§ To do
Pull out, word for word, the part of the lines that opens with the line containing "Switch the canvas" and closes with the final line, including both of those.
[Records for the task start]
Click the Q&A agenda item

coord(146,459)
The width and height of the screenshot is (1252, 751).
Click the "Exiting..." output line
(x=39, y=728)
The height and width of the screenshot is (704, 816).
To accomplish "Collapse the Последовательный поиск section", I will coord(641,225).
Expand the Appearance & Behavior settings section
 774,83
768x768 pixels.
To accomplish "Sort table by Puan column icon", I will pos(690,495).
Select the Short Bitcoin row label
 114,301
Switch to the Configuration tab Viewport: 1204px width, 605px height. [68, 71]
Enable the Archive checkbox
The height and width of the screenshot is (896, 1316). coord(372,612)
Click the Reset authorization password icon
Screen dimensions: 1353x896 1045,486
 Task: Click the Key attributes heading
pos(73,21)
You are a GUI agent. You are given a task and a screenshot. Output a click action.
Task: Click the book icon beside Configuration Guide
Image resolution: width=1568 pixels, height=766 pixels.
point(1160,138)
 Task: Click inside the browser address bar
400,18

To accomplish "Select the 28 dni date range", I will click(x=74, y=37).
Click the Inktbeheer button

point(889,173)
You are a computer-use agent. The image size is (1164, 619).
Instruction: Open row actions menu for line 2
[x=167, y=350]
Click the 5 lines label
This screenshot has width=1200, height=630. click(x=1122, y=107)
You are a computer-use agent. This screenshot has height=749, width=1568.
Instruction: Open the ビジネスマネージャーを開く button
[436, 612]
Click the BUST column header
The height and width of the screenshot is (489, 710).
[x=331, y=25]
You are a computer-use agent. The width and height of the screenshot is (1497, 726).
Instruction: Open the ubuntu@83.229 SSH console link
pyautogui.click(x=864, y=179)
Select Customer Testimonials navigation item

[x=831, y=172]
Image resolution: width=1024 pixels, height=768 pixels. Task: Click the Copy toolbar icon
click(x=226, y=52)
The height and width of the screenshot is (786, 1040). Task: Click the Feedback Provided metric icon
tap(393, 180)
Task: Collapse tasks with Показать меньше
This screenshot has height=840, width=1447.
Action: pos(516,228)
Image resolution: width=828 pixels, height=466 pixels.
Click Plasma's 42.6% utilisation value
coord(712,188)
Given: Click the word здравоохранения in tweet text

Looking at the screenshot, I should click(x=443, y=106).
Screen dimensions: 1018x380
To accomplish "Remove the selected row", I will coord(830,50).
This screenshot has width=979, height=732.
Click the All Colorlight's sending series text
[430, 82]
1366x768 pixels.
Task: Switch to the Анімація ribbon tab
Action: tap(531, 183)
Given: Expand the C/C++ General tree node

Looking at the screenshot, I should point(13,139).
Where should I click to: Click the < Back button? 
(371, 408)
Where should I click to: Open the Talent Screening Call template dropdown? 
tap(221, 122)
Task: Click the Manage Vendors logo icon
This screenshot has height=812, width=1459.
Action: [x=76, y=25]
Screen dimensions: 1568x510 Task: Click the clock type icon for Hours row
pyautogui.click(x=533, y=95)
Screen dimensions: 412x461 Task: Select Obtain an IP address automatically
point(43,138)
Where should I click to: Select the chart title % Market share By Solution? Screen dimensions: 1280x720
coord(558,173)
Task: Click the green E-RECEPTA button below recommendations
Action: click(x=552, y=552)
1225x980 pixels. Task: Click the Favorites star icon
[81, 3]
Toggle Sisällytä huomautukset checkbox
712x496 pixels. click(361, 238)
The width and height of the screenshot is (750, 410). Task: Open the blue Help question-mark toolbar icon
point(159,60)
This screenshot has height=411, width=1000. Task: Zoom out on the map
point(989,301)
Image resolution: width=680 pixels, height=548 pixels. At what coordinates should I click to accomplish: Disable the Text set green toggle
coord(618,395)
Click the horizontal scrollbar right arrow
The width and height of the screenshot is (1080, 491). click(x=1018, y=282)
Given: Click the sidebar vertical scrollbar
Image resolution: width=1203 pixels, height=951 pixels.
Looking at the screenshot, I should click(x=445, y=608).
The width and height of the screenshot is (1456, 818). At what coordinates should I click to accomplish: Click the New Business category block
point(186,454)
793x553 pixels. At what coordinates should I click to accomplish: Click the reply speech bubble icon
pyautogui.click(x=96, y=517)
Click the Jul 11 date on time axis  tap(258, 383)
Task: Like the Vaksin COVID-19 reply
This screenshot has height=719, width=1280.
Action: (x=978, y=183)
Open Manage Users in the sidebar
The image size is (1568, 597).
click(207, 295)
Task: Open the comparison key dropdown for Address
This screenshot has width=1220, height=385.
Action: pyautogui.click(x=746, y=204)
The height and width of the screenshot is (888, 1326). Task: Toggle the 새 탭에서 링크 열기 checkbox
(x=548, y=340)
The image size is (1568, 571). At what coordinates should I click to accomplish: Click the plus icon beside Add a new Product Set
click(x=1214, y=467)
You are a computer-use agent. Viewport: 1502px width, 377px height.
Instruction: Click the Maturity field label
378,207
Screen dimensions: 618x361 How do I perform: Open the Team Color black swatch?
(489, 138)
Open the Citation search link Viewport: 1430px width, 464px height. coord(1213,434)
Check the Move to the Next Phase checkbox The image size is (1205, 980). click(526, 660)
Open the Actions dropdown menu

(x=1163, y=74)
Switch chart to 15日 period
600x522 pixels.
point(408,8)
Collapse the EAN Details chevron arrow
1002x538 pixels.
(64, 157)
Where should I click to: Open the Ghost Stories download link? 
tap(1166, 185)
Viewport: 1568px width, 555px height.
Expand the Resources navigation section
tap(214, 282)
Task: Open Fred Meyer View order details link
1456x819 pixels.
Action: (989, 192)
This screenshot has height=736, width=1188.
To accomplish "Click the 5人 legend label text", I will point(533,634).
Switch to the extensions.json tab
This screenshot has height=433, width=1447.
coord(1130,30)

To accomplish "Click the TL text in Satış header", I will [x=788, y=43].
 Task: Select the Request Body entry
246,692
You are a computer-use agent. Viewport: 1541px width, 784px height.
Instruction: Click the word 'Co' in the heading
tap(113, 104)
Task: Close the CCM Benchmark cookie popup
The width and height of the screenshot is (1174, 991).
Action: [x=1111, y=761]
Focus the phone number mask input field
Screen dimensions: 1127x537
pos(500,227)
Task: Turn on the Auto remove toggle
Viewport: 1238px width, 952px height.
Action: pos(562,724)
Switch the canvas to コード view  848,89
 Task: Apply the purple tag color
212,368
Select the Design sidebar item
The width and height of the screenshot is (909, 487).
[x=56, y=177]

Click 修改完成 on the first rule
[Records for the task end]
§ Full response
Switch the canvas to コード view  848,89
 Task: Apply the purple tag color
212,368
Select the Design sidebar item
The width and height of the screenshot is (909, 487).
[x=56, y=177]

Click 修改完成 on the first rule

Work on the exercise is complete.